L’année s’annonçait mal. Au moment des semailles d’hiver, la pluie avait détrempé la terre et transformé les chemins arabes, sentiers ardus et sinueux, en torrents. En effet, malgré le poids si lourd des impôts arabes, les douars sont dépourvus de voies de communication, et rien n’est fait pour leur commodité, leur développement ou leur salubrité. Le fellah déshérité paye et se tait.
Les terres de la fraction des Rabta sont pauvres, épuisées encore par la mauvaise culture, sans engrais, jamais. La brousse voisine les envahit.
Le pain noir et le maâch, le gros couscous grossier, menaçaient de manquer cette année ; l’impôt serait bien difficile à payer ; et une plainte sourde, un cri d’angoisse commençait de monter des collines et des vallées.

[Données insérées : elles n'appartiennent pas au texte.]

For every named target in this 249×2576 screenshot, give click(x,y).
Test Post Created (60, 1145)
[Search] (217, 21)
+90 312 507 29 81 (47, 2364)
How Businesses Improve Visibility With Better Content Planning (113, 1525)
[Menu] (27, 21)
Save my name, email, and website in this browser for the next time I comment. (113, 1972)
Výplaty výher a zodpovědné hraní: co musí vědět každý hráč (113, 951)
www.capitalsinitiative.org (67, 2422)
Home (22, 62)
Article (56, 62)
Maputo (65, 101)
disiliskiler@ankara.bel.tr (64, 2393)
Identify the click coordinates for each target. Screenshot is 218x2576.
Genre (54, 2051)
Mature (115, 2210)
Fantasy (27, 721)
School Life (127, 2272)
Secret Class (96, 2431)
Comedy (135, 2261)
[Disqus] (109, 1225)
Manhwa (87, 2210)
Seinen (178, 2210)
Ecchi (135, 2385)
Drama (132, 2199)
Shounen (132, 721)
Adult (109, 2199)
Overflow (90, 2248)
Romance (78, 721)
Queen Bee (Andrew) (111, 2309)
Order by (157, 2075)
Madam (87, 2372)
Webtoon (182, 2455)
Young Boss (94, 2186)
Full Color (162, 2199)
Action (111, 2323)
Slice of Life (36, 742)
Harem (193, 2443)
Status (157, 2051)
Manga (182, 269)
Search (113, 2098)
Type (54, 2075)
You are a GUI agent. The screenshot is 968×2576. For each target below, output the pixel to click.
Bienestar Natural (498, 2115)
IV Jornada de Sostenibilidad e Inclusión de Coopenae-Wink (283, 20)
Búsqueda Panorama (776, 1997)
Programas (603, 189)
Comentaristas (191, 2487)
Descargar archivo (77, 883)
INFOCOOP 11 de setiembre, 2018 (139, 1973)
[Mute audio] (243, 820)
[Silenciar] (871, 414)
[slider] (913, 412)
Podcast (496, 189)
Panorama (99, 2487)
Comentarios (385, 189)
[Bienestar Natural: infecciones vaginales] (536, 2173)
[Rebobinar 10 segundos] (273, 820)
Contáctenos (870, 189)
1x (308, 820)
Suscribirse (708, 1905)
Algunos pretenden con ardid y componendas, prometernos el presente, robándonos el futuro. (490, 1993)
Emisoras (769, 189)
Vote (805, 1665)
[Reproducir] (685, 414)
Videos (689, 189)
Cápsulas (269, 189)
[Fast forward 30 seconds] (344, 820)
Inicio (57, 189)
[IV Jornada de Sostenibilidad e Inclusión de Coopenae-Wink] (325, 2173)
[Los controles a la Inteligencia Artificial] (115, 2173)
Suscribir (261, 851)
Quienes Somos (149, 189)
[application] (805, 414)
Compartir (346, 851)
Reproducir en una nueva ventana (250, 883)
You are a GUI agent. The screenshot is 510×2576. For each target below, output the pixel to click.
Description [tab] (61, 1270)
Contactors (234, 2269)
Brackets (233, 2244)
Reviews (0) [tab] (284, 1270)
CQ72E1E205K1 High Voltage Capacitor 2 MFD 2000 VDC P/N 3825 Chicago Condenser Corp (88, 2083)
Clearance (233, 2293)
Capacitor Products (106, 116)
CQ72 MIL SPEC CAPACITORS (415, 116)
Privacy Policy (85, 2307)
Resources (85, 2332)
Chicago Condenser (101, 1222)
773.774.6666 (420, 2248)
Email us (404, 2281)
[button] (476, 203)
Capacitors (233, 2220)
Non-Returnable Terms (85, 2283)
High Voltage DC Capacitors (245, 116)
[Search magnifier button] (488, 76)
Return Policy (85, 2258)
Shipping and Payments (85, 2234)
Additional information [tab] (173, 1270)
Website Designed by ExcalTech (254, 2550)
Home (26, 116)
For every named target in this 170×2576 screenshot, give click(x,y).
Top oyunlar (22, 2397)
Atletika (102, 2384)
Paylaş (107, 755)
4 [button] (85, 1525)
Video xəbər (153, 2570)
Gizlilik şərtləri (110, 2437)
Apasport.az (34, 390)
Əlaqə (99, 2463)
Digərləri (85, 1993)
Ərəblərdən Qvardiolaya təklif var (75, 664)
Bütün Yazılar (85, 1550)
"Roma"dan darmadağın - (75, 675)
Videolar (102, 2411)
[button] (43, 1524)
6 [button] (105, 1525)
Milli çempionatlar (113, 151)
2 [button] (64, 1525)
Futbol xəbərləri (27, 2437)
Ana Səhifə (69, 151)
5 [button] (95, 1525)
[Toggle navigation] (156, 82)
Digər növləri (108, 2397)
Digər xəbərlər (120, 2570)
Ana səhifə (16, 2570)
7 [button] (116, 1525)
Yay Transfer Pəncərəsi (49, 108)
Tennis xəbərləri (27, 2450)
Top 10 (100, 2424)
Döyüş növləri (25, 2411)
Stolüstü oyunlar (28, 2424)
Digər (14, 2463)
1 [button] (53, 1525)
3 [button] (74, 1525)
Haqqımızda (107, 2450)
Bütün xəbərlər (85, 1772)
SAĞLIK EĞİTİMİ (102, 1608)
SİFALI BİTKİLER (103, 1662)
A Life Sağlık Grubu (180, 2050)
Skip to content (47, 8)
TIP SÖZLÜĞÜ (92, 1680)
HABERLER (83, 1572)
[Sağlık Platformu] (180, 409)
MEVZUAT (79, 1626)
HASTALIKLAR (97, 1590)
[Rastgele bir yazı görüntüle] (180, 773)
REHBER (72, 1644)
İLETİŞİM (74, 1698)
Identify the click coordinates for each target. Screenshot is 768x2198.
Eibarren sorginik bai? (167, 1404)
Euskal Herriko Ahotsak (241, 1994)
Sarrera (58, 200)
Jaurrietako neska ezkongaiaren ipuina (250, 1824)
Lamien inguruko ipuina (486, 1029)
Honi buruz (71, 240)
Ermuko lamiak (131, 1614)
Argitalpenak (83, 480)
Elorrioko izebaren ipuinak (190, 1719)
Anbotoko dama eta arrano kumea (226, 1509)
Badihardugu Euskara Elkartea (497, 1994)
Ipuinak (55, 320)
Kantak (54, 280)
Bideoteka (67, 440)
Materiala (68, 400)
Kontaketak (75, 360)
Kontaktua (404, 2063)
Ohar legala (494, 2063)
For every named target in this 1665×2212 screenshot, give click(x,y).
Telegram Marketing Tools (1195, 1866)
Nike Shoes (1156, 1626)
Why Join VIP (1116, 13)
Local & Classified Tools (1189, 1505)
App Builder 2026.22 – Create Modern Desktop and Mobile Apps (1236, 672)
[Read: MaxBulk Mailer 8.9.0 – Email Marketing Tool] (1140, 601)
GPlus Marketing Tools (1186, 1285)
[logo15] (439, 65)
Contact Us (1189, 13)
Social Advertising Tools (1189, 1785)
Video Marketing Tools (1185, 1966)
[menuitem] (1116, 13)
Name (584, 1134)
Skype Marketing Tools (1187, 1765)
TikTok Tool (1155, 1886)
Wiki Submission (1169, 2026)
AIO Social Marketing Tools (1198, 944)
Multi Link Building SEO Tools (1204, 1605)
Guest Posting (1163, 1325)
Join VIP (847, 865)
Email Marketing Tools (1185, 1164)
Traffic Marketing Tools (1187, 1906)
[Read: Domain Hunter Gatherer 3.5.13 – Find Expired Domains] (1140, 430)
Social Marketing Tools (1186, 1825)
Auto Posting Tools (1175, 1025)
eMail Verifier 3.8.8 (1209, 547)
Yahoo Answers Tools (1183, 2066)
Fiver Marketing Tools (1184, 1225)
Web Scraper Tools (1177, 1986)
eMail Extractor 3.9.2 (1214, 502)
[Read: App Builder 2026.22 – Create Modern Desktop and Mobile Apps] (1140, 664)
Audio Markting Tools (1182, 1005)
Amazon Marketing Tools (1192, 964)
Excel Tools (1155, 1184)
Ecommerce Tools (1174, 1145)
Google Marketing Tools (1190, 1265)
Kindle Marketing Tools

Il n’y avait cependant pas de révolte dans les attitudes et les discours des fellah. Ils avaient toujours été pauvres. Leur terre avait toujours été dure et pierreuse et il y avait toujours eu un beylik auquel il fallait payer l’impôt. D’un âge d’or les Bédouins ne gardaient aucune ressouvenance.
Ils vivaient de brèves espérances, en des attentes d’événements prochains, devant apporter un peu de bien-être au gourbi : Si Dieu le veut, la récolte serait bonne… ou bien, les veaux et les agneaux se vendraient bien et un peu d’argent rentrerait. Tout cela, même en mettant les choses au mieux, ne changeait rien au cours éternellement semblable de la vie du douar. Mais cela faisait passer le temps et supporter la misère.
Le Bédouin est chicanier et processif de sa nature. Il considère comme une nécessité de la vie, presque comme un honneur, d’avoir des procès en cours, de mêler les autorités à ses affaires, même privées. Mohammed Aïchouba et son frère Mahdjoub avaient plusieurs fois soumis leurs différends au caïd et même à l’administrateur, continuant cependant de vivre ensemble…
Au gourbi, c’était Aouda, l’aînée des deux femmes de Mohammed, qui suscitait les querelles. Verbeuse et acariâtre, elle éprouvait le besoin incessant de se disputer et de crier, de rapporter des uns aux autres les propos entendus, habilement surpris. Quand les disputes dépassaient un peu le degré ordinaire, Mohammed prenait une matraque et frappait sa femme, à tour de bras, mettant fin aux querelles, pour quelques heures. Mais la ruse et la méchanceté d’Aouda n’avaient pas de bornes. Elle en voulait surtout à Lalia, la jeune femme de son mari, douce créature, jolie et à peine nubile, qui se taisait, supportant toutes les vexations d’Aouda et allant jusqu’à l’appeler lella (madame).
Mohammed, sans tendresse apparente, avait pourtant un faible pour Lalia et il ne revenait jamais du marché sans rapporter un cadeau quelconque à sa nouvelle épouse, augmentant encore la haine et la jalousie d’Aouda. Elle avait deux enfants, deux filles, et elle comptait sur cette maternité pour empêcher son mari de la répudier. Mais les filles étaient déjà assez grandes et Mammar, le favori de Mohammed, était le fils de Khadidja, la première femme de Mohammed, qui était morte. Les liens qui attachaient Mohammed à Aouda étaient donc bien faibles.
Comme il est d’usage chez les Berbères de la montagne, les parents d’Aouda l’excitaient encore contre son mari pour provoquer un divorce venant de lui, car alors il perdait le sedak, la rançon de sa femme, que les parents remariaient ensuite, touchant une autre somme d’argent.
Mohammed, son labourage fini, mesura le grain et son cœur se serra en voyant qu’il n’en avait pas assez pour ensemencer. Il lui en manquait pour une quinzaine de francs. Où prendre cet argent ? Irait-il, comme les années précédentes, s’adresser à M. Faguet, ou aux Kabyles habitant les « centres » de Montenotte et de Cavaignac ? A l’un comme aux autres, il devait déjà plusieurs centaines de francs. Son champ et le troupeau de Mahdjoub servaient de garantie.